Intercargo: 2020 Still Dominates Dry Bulk Shipping’s Challenges

BulkerIllustration; Source: PxHere under CC0 Creative Commons license

In view of the 0.5% global sulphur limit regulation implementation on January 1, 2020, the global availability of safe compliant fuels remains a key question that is largely still unanswered – especially for ships in the dry bulk tramp trades, according to Intercargo.

Intercargo’s Chairman, Dimitrios J. Fafalios, said that the shipowners’ association would continue efforts to highlight critical aspects of the 2020 sulphur limit regulation implementation. Areas of concern include de-bunkering non-compliant fuel in those cases when fuel has been taken in good faith as per BDN, only to learn that it is non-compliant after analysis and the Port State Control response in those instances.

“As it would be unacceptable to have even one ship drifting without power on the high seas as a result of the above, it was agreed that Intercargo should continue to raise its concerns at the highest level with the IMO Member States, the fuel supply industry (involving oil refineries, bunker suppliers) and charterers, so that the practical challenges to be faced before and after 1 January 2020 are duly addressed.”

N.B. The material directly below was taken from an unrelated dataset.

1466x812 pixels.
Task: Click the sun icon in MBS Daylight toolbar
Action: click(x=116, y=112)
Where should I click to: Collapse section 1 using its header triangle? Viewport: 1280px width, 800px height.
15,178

Intercargo explained that the inability of the fuel supply industry to provide sufficient quantities of representative compliant fuels at an early enough stage for reliable testing on board creates significant safety implications for the operation of ships.

“We have been doing everything in our power to be ready, but we still face uncertainty. With vague fuel supply prospects and standards, no real support from the machinery manufacturers and a lot of advice and guidance offered only on paper, shipowners are left to cope with the practical challenges on their own,” senior members of the association said.

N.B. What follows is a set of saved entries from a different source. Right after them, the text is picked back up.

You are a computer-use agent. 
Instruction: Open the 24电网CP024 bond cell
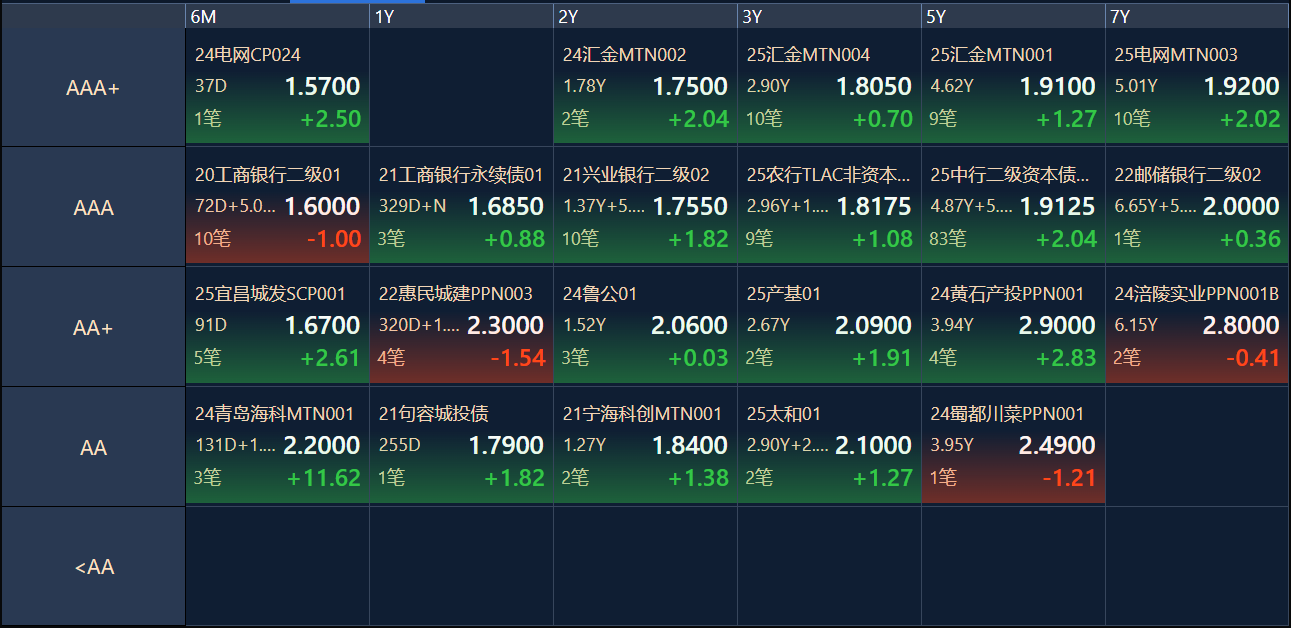click(277, 86)
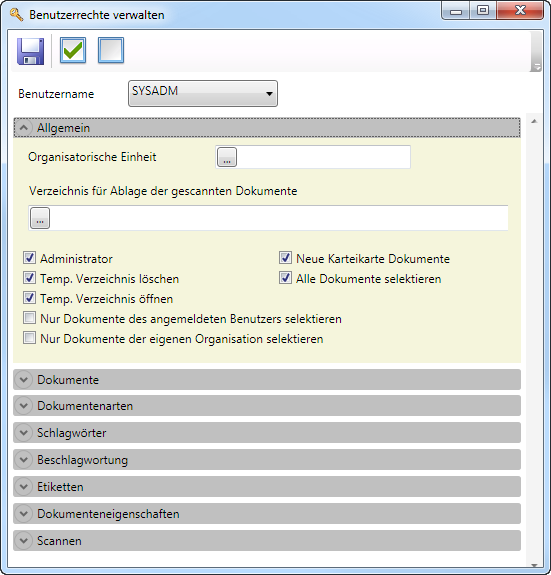This screenshot has height=575, width=551.
Task: Open the Organisatorische Einheit browse button
Action: pyautogui.click(x=227, y=157)
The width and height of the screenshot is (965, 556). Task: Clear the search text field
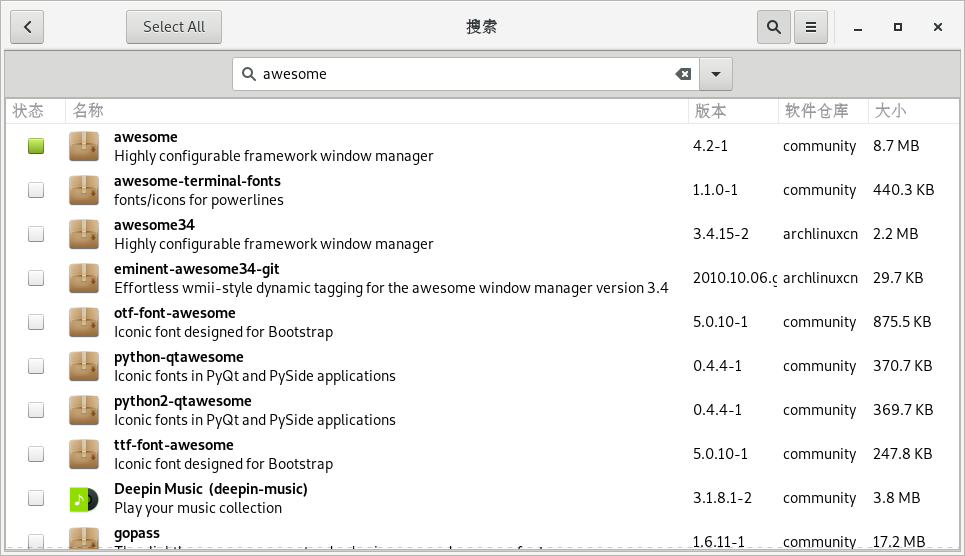[683, 74]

In the short term, measures will need to respect each shipping sector’s characteristics and be equitable, according to Intercargo. In the longer term, adequate, safe, innovative technological solutions will be needed, which are non-existent yet. Greenhouse gas (GHG) emissions largely depend on the design and the technology of the constructed ships, their engines and machinery, and the fuels used for propulsion.

“Therefore shipbuilders, engine manufacturers, and fuel suppliers must be fully engaged in the successful implementation of IMO’s vision for 2050.”